The “American Farmer” is Crèvecoeur’s fictional persona Farmer James, a bumpkin from rural Pennsylvania. In his introduction to this new edition, Moore charts Crèvecoeur’s enterprising approach to self-promotion, which involved repackaging and adapting his writings for French and English audiences. Moore did extensive research on the original manuscript, held in the Library of Congress Manuscript Division.
Dennis Moore will discuss and sign his new book, “Letters from an American Farmer” (Belknap Press/Harvard University Press, 2013), on Friday, Nov. 22, at noon in the Mary Pickford Theater, located on the third floor of the James Madison Memorial Building, 101 Independence Ave. S.E., Washington, D.C. This Books & Beyond event is co-sponsored by the Center for the Book and the Manuscript Division.
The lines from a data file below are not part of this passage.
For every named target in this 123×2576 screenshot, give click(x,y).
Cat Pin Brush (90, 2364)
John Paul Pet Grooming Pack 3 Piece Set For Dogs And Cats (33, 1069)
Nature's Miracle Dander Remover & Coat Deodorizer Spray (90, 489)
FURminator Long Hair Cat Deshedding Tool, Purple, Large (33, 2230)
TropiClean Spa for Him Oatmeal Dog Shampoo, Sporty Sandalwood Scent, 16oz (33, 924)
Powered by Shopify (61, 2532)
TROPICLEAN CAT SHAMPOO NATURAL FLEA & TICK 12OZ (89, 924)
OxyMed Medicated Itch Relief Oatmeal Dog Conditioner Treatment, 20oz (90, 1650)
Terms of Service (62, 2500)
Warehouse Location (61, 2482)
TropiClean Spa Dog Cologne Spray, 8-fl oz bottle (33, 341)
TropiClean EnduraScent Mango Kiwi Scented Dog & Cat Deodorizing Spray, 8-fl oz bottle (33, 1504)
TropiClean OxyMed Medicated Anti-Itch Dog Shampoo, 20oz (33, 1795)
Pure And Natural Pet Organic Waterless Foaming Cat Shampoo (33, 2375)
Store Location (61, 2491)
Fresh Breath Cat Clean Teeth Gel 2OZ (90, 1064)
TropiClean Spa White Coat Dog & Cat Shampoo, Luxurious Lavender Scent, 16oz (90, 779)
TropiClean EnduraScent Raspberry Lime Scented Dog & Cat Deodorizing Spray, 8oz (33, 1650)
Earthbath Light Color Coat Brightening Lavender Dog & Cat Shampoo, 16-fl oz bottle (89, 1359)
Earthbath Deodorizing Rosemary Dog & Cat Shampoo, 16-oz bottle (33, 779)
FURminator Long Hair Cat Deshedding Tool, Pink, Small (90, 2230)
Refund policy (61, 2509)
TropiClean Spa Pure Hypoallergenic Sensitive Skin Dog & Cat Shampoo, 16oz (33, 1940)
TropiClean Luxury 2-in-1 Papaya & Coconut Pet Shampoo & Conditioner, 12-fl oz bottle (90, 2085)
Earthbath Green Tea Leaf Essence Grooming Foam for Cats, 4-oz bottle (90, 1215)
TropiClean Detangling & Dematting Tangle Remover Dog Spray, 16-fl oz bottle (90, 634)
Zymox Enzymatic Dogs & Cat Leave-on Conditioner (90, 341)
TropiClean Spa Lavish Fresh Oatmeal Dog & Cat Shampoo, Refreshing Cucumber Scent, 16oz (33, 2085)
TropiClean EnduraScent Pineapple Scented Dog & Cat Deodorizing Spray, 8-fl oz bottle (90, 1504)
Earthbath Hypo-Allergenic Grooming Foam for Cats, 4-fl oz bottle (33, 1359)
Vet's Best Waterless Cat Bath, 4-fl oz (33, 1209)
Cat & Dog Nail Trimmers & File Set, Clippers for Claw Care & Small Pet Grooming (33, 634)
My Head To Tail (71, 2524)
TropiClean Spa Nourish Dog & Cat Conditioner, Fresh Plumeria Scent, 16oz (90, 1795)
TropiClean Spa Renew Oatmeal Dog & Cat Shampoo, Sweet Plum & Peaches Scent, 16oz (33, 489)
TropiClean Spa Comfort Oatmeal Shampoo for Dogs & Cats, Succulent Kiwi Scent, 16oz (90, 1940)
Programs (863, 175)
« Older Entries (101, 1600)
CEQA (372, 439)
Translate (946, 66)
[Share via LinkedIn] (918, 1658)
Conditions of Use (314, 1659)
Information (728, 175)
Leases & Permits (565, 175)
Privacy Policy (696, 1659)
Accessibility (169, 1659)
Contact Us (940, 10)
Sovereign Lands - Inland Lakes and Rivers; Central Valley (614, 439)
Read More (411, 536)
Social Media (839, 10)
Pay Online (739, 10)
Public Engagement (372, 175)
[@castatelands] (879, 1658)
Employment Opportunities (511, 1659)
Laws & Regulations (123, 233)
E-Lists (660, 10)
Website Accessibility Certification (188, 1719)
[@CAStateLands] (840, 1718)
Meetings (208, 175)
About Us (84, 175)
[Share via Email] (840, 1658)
It is free and open to the public; no tickets are required.
Born in Normandy, France, Crèvecoeur came to New York in the 1750s by way of England and then Canada, traveled throughout the Colonies as a surveyor and trader, and was naturalized in 1765. The pieces he included in the 1782 “Letters” map a shift from hopefulness to disillusionment: its opening selections offer America as a utopian haven from European restrictions on personal liberty and material advancement but give way to portrayals of a land plagued by the horrors of slavery, the threat of Indian raids and revolutionary unrest.
This new edition opens up a broader perspective on Crèvecoeur, who also coined America’s most enduring metaphor: a place where “individuals of all nations are melted into a new race of men.”
Dennis D. Moore is University Distinguished Teaching Professor in the English Department at Florida State University.